- 課題
1. サッカーの開幕戦を伝える本文抜粋に名前が出てくる選手を、すべて挙げてください。
2. 次の記述(a)〜(c)が、サッカーの開幕戦を伝える本文抜粋の内容と一致するかを判断してください。それぞれ「はい」か「いいえ」で答え、判断の根拠となる本文の語句をそのまま引用してください。
(a) 試合の最初のシュートは、11分に甲府のパウリーニョが放った。
(b) 末吉隼也は、グラウンドに出る前に緊張を感じていなかった。
(c) 福岡の攻撃を活性化させたのは中町公祐である。

- 本文抜粋
↓↓↓

サポーターも待ったなしのシーズンであることは分かっていた。ピッチの上に選手が姿を見せると、大きな歓声が上がり、選手たちを鼓舞する歌声がスタジアム中にこだまする。いつもと変わらぬ熱い思い。いや、その声には、いつも以上の気持ちがこもる。
「グラウンドに出る前は緊張もあったが、サポーターの声を聞いたら、やらなければいけないという気持ちが強くなった」(末吉隼也)
「湘南にいた時はレベスタはアウェイを強く感じさせるスタジアムだと思っていたが、味方に付くと、こんなにも力強いものなのかと感じた」(中町公祐)
そして、ありったけの思いを乗せた声援を受けて力に変えて戦う福岡の選手たちは、最高の形でシーズンをスタートさせた。

試合は静かに立ちあがる。開幕戦ということもあってか、福岡にも、甲府にもやや硬さが見える。ファーストシュートは11分の甲府のパウリーニョ。やや遠い位置からった放ったシュートは、重苦しい雰囲気を変えようとするものだった。
そして程なく試合のリズムを福岡が掴んだ。その中心になったのは、今シーズンから福岡の一員になった若い力だった。中盤で積極的にボールに触ってゲームを作るのは中町公祐。その中町をサポートするのは末吉隼也。守備的能力の高さを発揮して、中盤で相手のチャンスの芽を摘んでいく。そして攻撃を活性化させたのは永里源気。スペースへ飛び出し、ドリブルで縦に仕掛け、福岡のリズムを作り出していく。

↑↑↑

- 記録データ
↓↓↓

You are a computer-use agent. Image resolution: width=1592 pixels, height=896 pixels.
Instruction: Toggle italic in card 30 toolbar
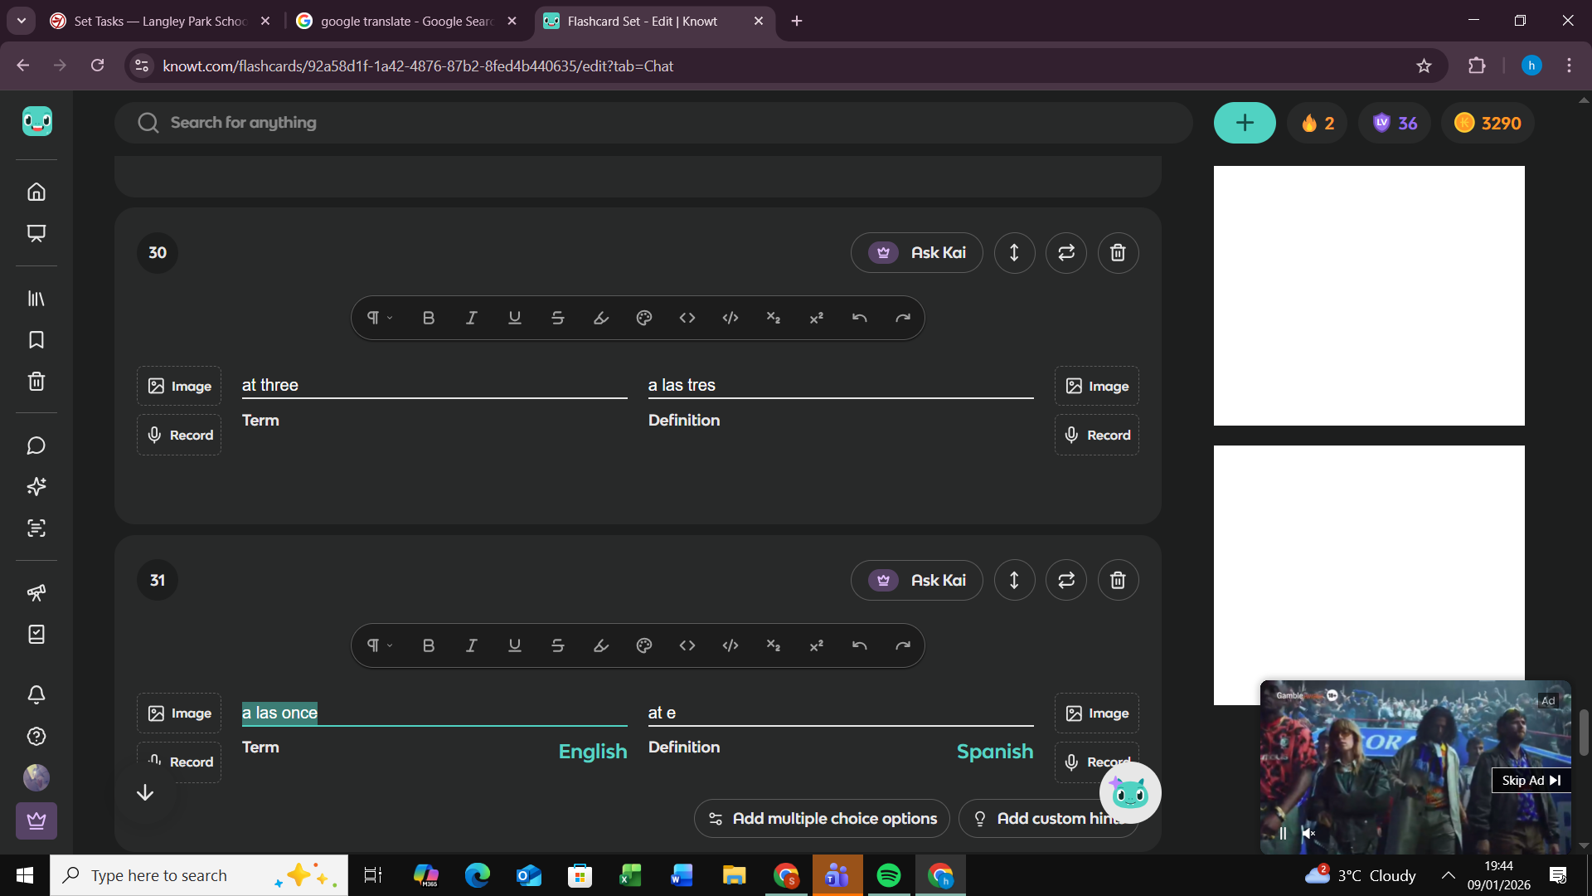[471, 318]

↑↑↑

- 課題別の解答
1. 末吉隼也、中町公祐、パウリーニョ、永里源気

2.
(a) はい。「ファーストシュートは11分の甲府のパウリーニョ。」
(b) いいえ。「グラウンドに出る前は緊張もあったが」
(c) いいえ。「そして攻撃を活性化させたのは永里源気。」